Start of Task input

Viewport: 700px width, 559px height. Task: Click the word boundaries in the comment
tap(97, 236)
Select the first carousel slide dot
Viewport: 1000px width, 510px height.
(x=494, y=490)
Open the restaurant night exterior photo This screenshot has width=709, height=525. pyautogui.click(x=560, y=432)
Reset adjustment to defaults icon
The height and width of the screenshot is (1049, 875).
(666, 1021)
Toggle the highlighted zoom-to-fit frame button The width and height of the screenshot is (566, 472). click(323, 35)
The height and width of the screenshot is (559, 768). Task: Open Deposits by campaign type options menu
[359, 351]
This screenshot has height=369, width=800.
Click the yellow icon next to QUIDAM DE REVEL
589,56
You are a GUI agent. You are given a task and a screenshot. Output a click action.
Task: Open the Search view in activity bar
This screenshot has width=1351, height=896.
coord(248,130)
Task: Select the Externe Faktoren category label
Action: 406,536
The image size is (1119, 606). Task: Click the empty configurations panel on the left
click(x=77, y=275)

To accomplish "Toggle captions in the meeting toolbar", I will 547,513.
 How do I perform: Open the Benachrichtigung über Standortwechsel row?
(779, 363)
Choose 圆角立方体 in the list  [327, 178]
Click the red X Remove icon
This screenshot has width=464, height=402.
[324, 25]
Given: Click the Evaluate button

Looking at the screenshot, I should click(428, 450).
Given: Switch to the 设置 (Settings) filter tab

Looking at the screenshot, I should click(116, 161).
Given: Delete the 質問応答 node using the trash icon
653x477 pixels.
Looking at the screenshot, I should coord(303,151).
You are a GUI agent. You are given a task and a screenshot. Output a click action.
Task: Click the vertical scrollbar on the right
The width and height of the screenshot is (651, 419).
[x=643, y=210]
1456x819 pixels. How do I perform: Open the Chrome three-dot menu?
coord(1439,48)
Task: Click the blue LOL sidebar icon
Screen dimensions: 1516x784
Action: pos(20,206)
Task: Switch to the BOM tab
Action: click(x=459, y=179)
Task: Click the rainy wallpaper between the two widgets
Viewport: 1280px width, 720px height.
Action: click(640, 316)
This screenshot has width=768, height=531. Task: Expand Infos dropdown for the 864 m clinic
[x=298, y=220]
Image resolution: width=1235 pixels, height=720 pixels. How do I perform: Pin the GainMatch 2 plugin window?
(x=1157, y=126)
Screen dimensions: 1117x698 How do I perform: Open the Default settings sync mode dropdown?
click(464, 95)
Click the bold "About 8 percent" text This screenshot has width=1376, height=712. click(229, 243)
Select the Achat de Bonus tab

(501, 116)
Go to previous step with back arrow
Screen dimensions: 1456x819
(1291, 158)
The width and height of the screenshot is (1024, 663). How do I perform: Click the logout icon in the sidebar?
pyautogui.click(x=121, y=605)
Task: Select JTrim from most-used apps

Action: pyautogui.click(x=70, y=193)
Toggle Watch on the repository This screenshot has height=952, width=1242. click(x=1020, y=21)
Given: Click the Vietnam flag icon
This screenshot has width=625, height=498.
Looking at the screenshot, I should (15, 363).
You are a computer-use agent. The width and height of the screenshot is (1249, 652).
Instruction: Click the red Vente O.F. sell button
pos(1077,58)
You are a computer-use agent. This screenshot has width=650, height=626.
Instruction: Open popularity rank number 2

End of Task input

● **Prompt**:
Take the lines above from the one containing "653x477 pixels." to the one containing "Task: Click the rainy" and retype them exactly, both ends included, with nothing added.

● **Response**:
653x477 pixels.
Looking at the screenshot, I should coord(303,151).
You are a GUI agent. You are given a task and a screenshot. Output a click action.
Task: Click the vertical scrollbar on the right
The width and height of the screenshot is (651, 419).
[x=643, y=210]
1456x819 pixels. How do I perform: Open the Chrome three-dot menu?
coord(1439,48)
Task: Click the blue LOL sidebar icon
Screen dimensions: 1516x784
Action: pos(20,206)
Task: Switch to the BOM tab
Action: click(x=459, y=179)
Task: Click the rainy wallpaper between the two widgets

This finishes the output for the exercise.